The UK’s economic growth in the third quarter
This morning this has been revised down from 0.8% to 0.7% in terms of growth in our Gross Domestic Product. This is well within the margin of error and accordingly is a shame (as we need every scrap of growth we can get) but is not particularly significant. Even with this slight downgrade our economy grew by 2.7% over the past year which if we went back a year and asked people they would have been very happy with. However linking this news with yesterdays disappointing fiscal deficit figures only reinforces how disappointing they were.

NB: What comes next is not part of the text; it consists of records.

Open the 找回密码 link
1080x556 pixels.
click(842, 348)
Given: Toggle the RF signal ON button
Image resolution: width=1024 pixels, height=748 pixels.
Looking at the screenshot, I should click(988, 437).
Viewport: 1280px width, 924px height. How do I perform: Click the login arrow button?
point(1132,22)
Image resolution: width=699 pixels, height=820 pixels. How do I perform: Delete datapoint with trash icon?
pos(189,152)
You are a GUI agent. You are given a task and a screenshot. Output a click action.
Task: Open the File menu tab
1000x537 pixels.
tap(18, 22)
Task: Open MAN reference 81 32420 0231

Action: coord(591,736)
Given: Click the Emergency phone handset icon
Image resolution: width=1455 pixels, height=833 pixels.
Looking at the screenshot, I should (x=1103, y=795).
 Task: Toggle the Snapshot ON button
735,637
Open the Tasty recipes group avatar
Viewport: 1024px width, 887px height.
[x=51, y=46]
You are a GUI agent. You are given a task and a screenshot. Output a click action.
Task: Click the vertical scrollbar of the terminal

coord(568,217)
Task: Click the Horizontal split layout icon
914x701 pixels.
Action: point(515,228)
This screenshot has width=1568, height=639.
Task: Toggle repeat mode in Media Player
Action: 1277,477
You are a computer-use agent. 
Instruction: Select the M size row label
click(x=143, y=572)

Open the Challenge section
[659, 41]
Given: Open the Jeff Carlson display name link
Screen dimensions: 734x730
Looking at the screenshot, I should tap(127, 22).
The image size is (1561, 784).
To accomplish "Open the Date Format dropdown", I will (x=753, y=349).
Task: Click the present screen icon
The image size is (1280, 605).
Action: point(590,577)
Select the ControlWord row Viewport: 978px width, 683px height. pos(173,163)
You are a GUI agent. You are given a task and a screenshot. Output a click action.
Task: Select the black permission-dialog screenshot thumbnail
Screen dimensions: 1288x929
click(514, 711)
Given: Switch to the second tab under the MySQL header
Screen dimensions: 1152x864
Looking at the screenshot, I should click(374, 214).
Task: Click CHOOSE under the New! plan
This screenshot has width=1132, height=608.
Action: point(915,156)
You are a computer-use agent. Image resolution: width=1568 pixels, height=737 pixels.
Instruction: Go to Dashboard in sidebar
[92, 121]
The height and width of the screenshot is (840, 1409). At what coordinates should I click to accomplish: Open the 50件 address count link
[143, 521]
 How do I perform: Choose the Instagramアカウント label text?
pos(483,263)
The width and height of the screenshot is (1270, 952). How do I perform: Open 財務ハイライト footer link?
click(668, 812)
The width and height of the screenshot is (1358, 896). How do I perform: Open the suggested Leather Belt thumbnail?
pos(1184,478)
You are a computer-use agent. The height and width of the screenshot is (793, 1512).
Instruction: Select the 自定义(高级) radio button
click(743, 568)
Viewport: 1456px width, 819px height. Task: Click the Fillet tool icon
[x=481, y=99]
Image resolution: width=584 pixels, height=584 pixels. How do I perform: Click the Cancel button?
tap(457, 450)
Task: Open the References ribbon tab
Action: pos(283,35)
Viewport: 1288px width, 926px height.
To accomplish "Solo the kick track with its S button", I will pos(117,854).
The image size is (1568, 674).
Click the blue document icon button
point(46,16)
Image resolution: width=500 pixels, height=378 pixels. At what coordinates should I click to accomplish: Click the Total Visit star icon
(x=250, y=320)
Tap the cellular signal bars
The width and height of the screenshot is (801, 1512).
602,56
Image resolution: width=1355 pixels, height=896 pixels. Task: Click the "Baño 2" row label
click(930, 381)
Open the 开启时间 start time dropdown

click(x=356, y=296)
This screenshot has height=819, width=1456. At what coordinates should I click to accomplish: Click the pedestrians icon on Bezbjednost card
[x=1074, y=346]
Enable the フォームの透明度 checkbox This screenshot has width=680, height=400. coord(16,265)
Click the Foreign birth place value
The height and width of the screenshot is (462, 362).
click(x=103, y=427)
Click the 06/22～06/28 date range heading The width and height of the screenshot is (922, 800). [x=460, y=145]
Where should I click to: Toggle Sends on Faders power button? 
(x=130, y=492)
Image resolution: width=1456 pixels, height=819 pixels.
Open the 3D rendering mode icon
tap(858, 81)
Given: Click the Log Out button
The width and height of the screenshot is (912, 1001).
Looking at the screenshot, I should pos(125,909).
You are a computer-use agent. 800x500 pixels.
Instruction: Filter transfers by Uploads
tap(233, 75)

There had been a lot of debate over the construction figures which had shown extraordinary growth. In the event they were only revised down from 4% to 3.9%. However sneaked away in the detail was an update to growth for the construction industry in the second quarter where it was cut from 9.5% to 7%. Partly because of this economic growth for this quarter was revised down from 1.2% to 1.1%.
Austerity versus Stimulus
This was one of the debates/themes of 2010 and over the past few days I have been revisiting it. For many places I have come to the conclusion that it was not as important as it has been represented. For example if we look at Ireland it looks as though the collapse of her banking sector would have derailed any economic strategy. So my point is not that it was not an issue but that in fact economic policy is sometimes less significant than we would like to believe. I would be interested to hear others thoughts on this subject.